--- START OF Input material ---

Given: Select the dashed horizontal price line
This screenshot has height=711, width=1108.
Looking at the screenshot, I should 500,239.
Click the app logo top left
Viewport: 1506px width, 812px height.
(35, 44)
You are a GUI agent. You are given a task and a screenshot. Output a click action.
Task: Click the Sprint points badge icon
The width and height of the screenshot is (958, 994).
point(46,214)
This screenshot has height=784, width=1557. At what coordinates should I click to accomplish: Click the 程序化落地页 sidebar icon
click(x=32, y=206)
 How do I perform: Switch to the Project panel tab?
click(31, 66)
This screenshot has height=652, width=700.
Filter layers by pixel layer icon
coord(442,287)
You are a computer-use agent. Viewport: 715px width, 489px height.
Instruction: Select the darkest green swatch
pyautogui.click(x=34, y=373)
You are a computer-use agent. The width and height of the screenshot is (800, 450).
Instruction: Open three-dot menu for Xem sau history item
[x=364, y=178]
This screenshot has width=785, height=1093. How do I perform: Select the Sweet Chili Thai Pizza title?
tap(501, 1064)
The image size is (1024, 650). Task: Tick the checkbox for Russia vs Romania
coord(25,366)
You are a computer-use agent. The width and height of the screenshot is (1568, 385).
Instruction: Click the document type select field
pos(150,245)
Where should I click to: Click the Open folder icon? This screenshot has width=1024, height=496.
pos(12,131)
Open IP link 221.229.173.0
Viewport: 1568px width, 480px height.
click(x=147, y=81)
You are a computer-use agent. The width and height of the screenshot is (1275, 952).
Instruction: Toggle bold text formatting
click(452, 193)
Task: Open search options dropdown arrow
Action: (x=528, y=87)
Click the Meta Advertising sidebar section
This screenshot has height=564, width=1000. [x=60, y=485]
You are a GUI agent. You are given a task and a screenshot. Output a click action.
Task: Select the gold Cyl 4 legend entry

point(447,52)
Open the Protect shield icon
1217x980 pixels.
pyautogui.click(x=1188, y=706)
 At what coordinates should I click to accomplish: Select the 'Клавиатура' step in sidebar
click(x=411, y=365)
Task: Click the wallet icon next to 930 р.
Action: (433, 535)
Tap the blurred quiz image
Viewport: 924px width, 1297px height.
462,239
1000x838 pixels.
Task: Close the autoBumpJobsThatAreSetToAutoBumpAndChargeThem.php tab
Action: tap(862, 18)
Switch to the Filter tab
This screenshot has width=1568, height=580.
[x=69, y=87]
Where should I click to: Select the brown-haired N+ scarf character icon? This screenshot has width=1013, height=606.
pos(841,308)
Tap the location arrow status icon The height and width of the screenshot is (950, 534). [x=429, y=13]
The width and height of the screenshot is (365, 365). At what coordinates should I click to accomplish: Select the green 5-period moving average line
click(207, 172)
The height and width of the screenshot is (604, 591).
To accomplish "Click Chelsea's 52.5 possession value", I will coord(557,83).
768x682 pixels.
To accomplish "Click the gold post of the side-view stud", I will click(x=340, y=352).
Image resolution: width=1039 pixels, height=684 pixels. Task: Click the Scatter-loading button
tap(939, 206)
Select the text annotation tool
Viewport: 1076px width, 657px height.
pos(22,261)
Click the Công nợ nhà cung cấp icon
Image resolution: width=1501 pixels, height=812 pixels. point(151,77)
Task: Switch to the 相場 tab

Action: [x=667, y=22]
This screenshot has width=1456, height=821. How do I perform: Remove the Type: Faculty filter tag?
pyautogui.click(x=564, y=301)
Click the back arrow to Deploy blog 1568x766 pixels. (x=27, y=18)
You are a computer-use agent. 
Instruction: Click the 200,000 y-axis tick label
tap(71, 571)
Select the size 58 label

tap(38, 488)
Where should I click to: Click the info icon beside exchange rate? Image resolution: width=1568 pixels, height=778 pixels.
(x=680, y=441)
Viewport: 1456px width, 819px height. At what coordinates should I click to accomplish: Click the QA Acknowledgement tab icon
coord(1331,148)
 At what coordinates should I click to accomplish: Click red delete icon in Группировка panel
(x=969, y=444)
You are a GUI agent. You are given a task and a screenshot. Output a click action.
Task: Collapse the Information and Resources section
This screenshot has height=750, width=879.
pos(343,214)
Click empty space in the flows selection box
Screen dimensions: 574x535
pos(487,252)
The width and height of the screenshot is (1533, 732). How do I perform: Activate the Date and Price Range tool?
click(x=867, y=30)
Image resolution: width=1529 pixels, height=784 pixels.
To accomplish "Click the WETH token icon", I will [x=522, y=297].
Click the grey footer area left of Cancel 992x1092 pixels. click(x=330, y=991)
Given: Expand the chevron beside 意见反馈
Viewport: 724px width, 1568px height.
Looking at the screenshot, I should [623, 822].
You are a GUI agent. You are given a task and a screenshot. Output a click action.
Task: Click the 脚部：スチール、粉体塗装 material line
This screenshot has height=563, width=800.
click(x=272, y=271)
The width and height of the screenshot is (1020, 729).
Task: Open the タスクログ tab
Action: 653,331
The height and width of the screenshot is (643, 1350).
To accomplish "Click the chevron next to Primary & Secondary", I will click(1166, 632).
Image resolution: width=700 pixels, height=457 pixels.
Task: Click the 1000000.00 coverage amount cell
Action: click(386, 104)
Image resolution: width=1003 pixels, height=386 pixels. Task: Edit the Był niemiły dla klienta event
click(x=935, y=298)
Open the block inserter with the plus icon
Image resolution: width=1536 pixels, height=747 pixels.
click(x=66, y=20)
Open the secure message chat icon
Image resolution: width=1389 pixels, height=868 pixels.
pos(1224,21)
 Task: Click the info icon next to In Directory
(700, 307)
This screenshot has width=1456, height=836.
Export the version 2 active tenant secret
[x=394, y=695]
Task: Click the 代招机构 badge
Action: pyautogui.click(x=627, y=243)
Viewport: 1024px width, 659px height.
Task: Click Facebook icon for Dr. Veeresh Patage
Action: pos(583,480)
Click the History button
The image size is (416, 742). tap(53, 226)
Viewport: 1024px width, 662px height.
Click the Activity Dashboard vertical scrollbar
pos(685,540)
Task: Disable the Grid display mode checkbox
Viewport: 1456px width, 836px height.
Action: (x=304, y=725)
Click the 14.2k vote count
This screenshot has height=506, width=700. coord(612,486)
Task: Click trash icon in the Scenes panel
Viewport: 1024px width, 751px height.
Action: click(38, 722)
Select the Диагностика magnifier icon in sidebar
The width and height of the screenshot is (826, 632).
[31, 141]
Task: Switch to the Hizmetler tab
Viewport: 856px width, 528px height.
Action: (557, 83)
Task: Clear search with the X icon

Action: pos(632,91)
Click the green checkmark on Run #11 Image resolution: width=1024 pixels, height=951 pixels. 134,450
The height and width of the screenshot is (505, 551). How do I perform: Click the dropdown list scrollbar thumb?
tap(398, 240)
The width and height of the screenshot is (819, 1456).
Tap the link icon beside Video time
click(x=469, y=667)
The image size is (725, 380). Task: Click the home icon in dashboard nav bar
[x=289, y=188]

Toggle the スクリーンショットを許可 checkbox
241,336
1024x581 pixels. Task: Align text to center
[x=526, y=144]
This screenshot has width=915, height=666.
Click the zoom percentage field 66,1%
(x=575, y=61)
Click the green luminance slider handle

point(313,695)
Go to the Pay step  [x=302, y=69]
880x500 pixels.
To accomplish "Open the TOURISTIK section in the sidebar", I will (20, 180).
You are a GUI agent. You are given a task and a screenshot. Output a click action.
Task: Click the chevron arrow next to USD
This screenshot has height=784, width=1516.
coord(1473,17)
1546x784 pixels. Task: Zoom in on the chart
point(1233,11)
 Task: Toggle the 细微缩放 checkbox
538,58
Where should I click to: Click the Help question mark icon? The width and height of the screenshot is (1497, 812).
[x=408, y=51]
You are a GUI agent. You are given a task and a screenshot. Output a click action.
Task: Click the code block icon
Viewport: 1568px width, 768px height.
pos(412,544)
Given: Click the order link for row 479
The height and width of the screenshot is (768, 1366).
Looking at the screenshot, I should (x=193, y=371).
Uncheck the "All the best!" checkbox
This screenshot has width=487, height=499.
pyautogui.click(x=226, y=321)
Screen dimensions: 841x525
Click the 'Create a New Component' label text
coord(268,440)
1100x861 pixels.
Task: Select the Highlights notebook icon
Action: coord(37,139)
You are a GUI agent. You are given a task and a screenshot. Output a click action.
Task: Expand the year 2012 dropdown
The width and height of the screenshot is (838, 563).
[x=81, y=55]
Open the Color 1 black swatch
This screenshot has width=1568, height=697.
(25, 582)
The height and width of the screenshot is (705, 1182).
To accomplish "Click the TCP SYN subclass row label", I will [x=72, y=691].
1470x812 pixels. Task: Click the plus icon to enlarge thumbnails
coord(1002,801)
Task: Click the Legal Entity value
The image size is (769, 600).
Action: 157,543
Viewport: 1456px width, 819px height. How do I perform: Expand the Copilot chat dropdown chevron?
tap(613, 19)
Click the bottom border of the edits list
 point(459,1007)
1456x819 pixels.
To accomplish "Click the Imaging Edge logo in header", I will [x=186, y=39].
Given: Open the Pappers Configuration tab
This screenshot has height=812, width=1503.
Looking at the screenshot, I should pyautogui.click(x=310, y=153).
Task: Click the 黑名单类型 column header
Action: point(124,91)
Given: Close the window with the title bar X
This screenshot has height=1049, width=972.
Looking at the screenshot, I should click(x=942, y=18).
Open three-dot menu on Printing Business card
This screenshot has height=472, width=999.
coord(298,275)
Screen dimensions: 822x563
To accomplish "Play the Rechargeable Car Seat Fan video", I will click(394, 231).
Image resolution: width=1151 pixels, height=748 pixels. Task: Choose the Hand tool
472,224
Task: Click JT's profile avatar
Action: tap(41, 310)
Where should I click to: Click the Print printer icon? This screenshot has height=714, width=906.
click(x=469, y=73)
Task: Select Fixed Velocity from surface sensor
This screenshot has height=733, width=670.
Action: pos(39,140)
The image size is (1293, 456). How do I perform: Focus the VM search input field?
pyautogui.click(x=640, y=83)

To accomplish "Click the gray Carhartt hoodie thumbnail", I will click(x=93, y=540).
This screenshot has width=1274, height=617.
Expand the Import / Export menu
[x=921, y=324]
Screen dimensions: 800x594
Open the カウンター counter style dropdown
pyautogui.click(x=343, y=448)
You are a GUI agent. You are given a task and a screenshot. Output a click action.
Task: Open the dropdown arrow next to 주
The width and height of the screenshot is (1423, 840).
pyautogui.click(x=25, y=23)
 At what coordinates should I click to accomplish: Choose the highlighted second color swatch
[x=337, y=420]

--- END OF Input material ---

Exercise objective
Output the lines from the line containing "Task: Click the info" through the line containing "Action: pos(583,480)", inclusive, reproducing them without any change.

Written solution
 Task: Click the info icon next to In Directory
(700, 307)
This screenshot has width=1456, height=836.
Export the version 2 active tenant secret
[x=394, y=695]
Task: Click the 代招机构 badge
Action: pyautogui.click(x=627, y=243)
Viewport: 1024px width, 659px height.
Task: Click Facebook icon for Dr. Veeresh Patage
Action: pos(583,480)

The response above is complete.